Sexual Perversity and Marshmallows

Feature by Harriet Shawcross | 15 Feb 2006

Ah Valentine's day - red rose sales skyrocket, restaurant owners rub their hands together with glee, and I anticipate yet another card from my mother. Single or not, Valentines day has always seemed a peculiarly pointless holiday, designed to end in disappointment - or a take away, when you discover that all the nice restaurants are invariably fully booked.

However, there is something strangely gratifying in learning that one of the most saccharine holidays in existence has some decidedly sordid origins.

Valentine's Day is thought to stem from an ancient Roman festival, which took place every February in honour of the god Lupercus.

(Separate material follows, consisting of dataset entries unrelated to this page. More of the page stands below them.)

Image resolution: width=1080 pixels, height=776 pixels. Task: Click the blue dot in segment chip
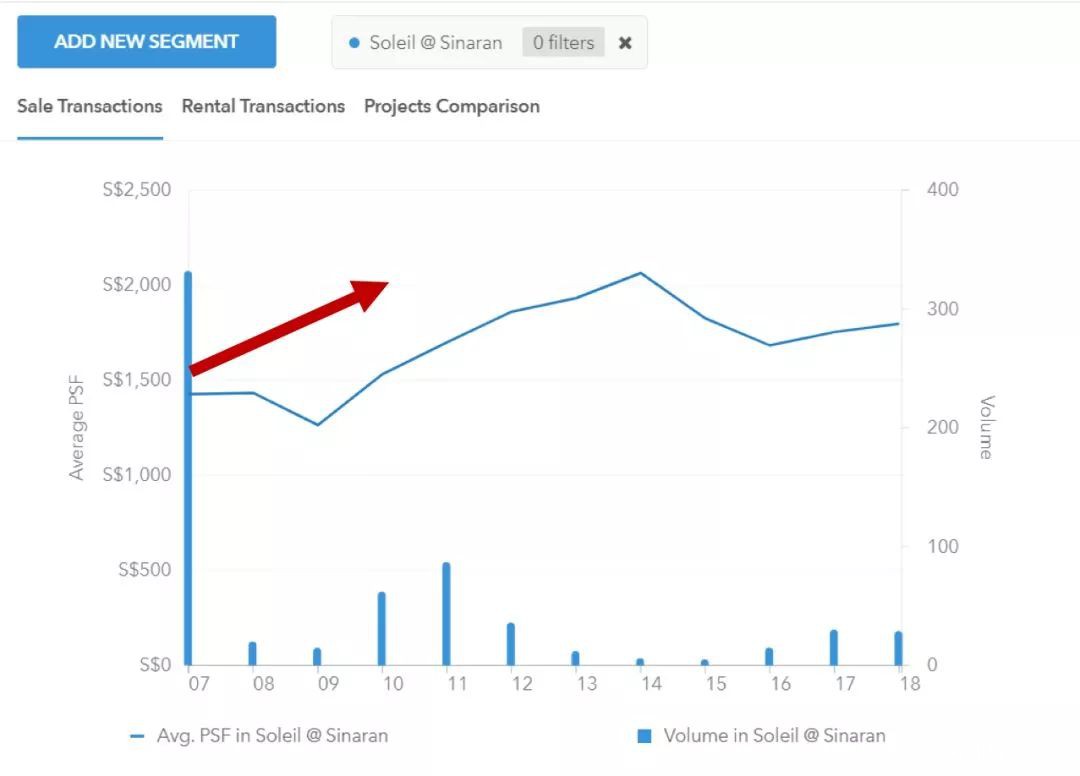point(354,43)
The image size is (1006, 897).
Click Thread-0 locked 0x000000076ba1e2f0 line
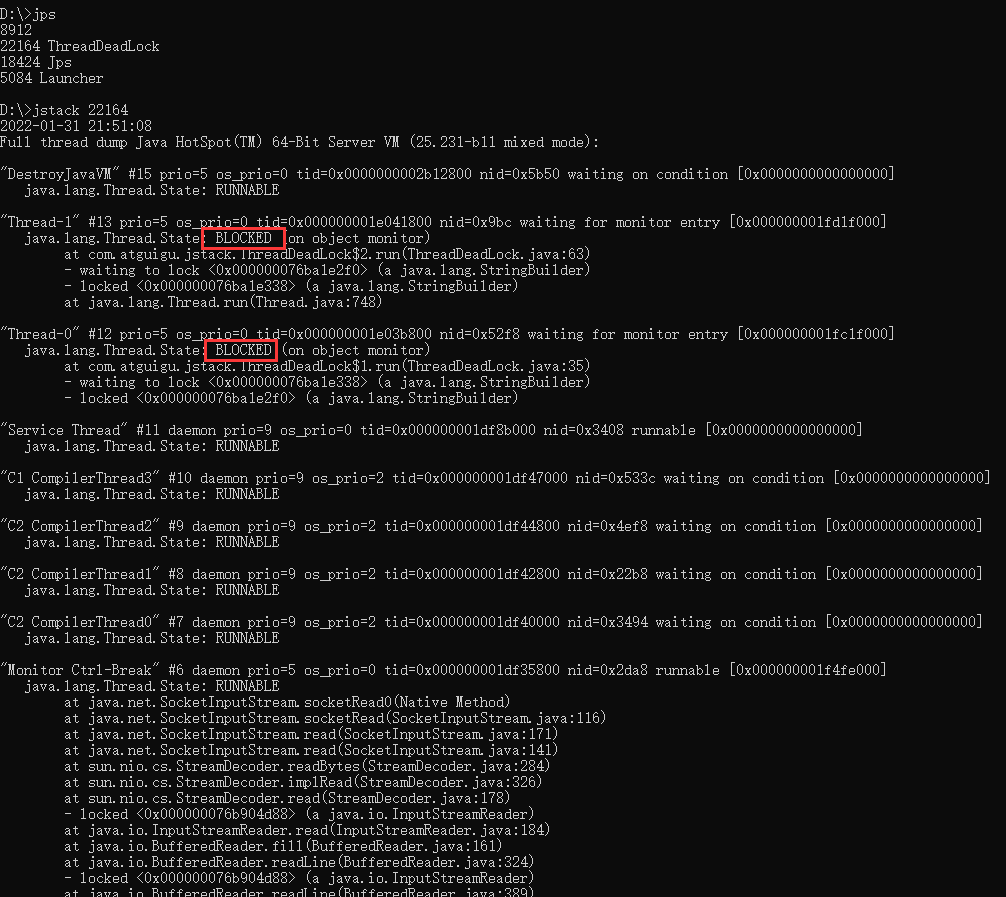(x=291, y=398)
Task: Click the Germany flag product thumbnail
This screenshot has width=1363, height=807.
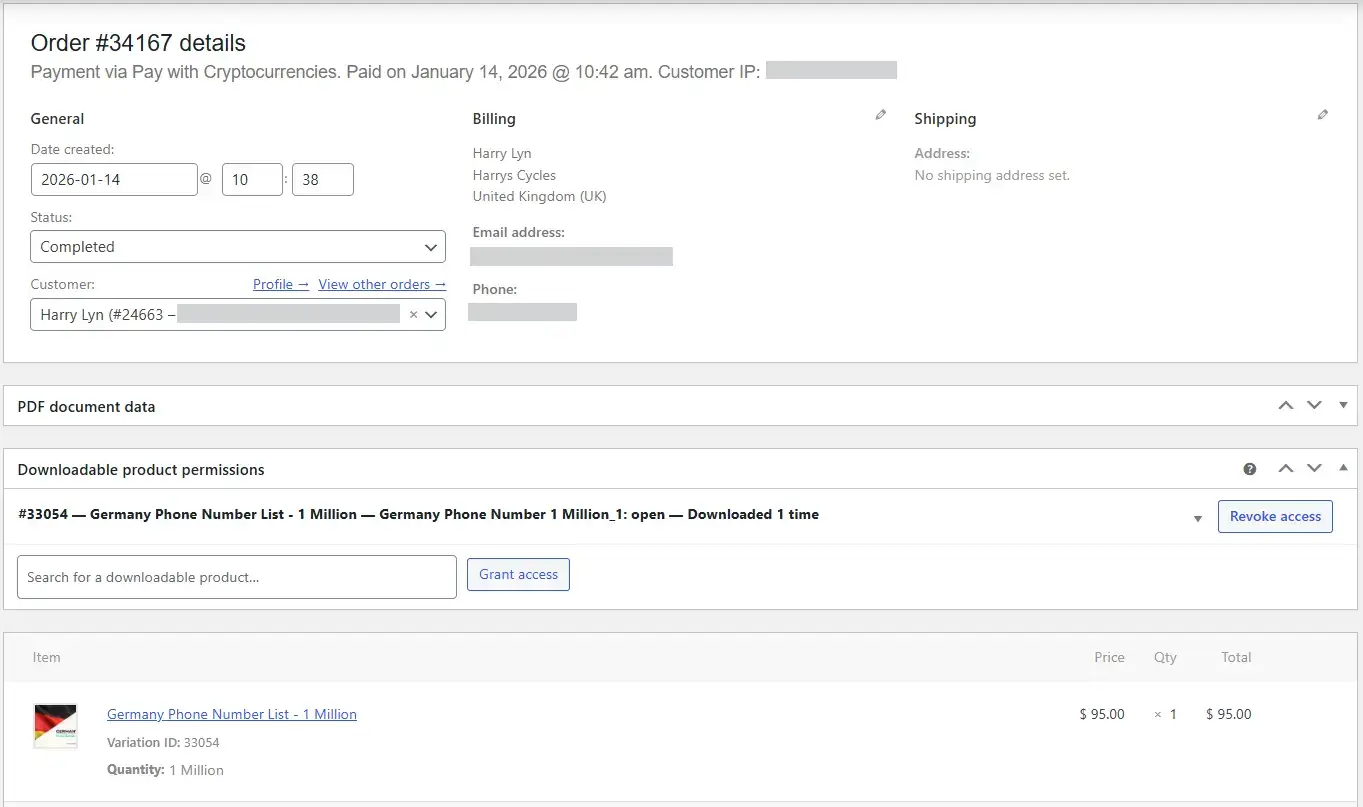Action: click(x=56, y=726)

As part of the festivities, the names of young women were placed in a box and drawn at random by adolescent men, in a perverse sexual lottery. The name that each young man picked from the box was to be his sexual partner for the following year – offering a whole new perspective on the humble Valentine's card.

However, the Christian church was disturbed by the Lupercian revels, and decided to give the festival a more religious slant, by replacing the names of women, drawn at random, with the names of saints. It was at this stage that the festival came under the patronage of St Valentine, to lend the festivities an air of Christian legitimacy. The name of the game this time was to impersonate the saint whose name you drew from the box, in a decidedly tamer lottery, which must have disappointed the male Roman population.

Nowadays the most exciting ritual associated with Valentine's Day is the exchange of cards, 85% of which are, somewhat depressingly, sent by women. However, the Japanese may have devised a way of getting round this dismal statistic, for in Japan Valentine's Day is celebrated twice, once on February 14th, and again on March 14th. This might sound like prolonging the torture, but it is in fact an ingenious way of making sure women are rewarded for being the chief gift-givers on Valentines. For on the second celebration, named 'White Day' after the marshmallow company that inaugurated the holiday, men are expected to return the presents they received a month before.

So, the moral of this story is, head to the Southern Hemisphere, or find some similarly lusty acolytes with whom to relive the old Roman tradition, to avoid disappointment this Valentines.